• [Excerpted passage]

>> Start

Now, when we look at their income sources of pension, plus rent, plus Social Security well, now that's $71,000 per year. So now, only $29,000 of their total bills or total expenses are uncovered, but there's still a gap. Well, that gap is what your portfolio is for. If your portfolio is growing and growing and growing and you never spend it, it's kind of going to waste. Think of your portfolio as deferred spending, deferred lifestyle income that you have today, but you're deferring it for a future date so that you can spend it down the road. So your portfolio is designed to be spent in between cash and retirement and Roth accounts.

Speaker 1:

Peter and his wife have about $3.2 million in investments. So, with that information, what does $29,000 per year look like from a $3.2 million portfolio? Well, what it is is it represents a withdrawal rate of a little less than 1% per year. In other words, peter and his wife could retire at the end of 2024, both collect Social Security assuming the numbers I'm assuming are accurate collect pension, collect rent and if their expenses are $100,000 per year, pre-tax, they only need less than 1% of their portfolio to bridge the gap and fully allow them to do everything.

Speaker 1:

So, going back to his question am I on track? Am I going to be okay? Well, assuming you don't make any major investment mistakes and assuming your expenses are accurate and assuming you plan for kind of one-off risk events long-term care, health events, death et cetera then yeah, the numbers here say you're in a really good position For some perspective. Depending upon your approach towards withdrawing money from your portfolio, you can take 4 to 5%, sometimes even a little bit more, out of your portfolio that first year of retirement and be reasonably assured that your portfolio is going to last 30 plus years into retirement. So the fact that Peter and his wife are taking out less than 1% means that's a very conservative withdrawal rate, which means there's a lot that would have to go wrong for them not to be okay with their position.

Speaker 1:

Now that's where I start and I also cannot give advice. So, peter, I will not say I recommend you retire and you're absolutely in a good position. But, as we illustrate that, all I will say is, generally speaking, standard withdrawal rates are higher than what Peter and his wife could take out in this scenario and still be just fine. So today, peter's first question are we going to be okay? Can't give specific advice, but the numbers would say you're probably in a pretty good spot.

>> End

• [Provided data]

>> Start

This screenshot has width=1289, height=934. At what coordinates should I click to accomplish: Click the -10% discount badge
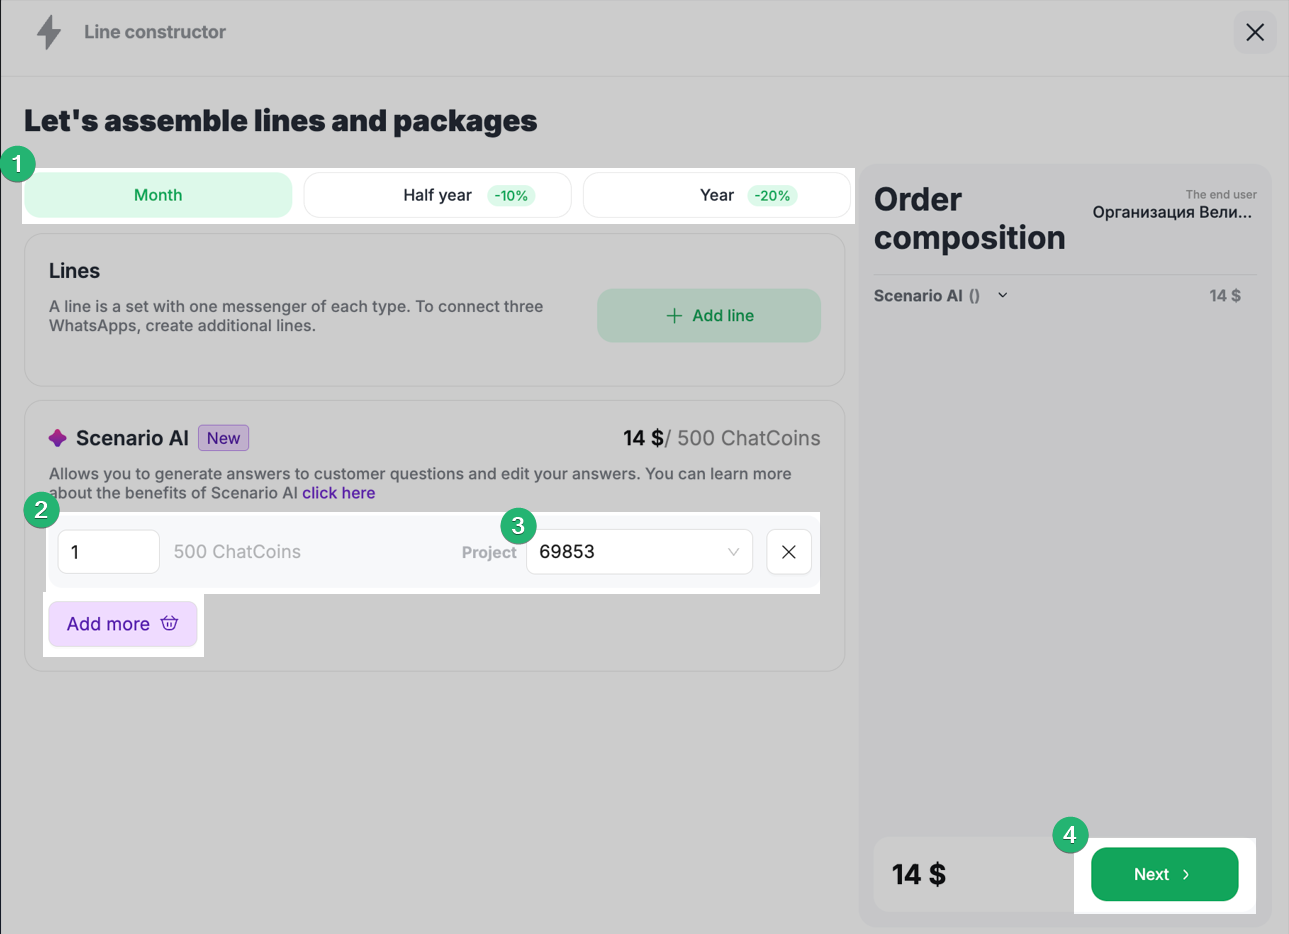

>> End

• [Exercise requirements]
[A] According to the retirement planning transcript, how much money do Peter and his wife have in investments?
[B] Translate this sentence from the retirement planning transcript into Spanish: "Peter and his wife have about $3.2 million in investments."
[C] Reproduce word for word the part of the retirement planning transcript between "Now, when we" and "and Roth accounts.", inclusive.

• [Completed exercise]
[A] About $3.2 million.

[B] Peter y su esposa tienen alrededor de 3,2 millones de dólares en inversiones.

[C]
Now, when we look at their income sources of pension, plus rent, plus Social Security well, now that's $71,000 per year. So now, only $29,000 of their total bills or total expenses are uncovered, but there's still a gap. Well, that gap is what your portfolio is for. If your portfolio is growing and growing and growing and you never spend it, it's kind of going to waste. Think of your portfolio as deferred spending, deferred lifestyle income that you have today, but you're deferring it for a future date so that you can spend it down the road. So your portfolio is designed to be spent in between cash and retirement and Roth accounts.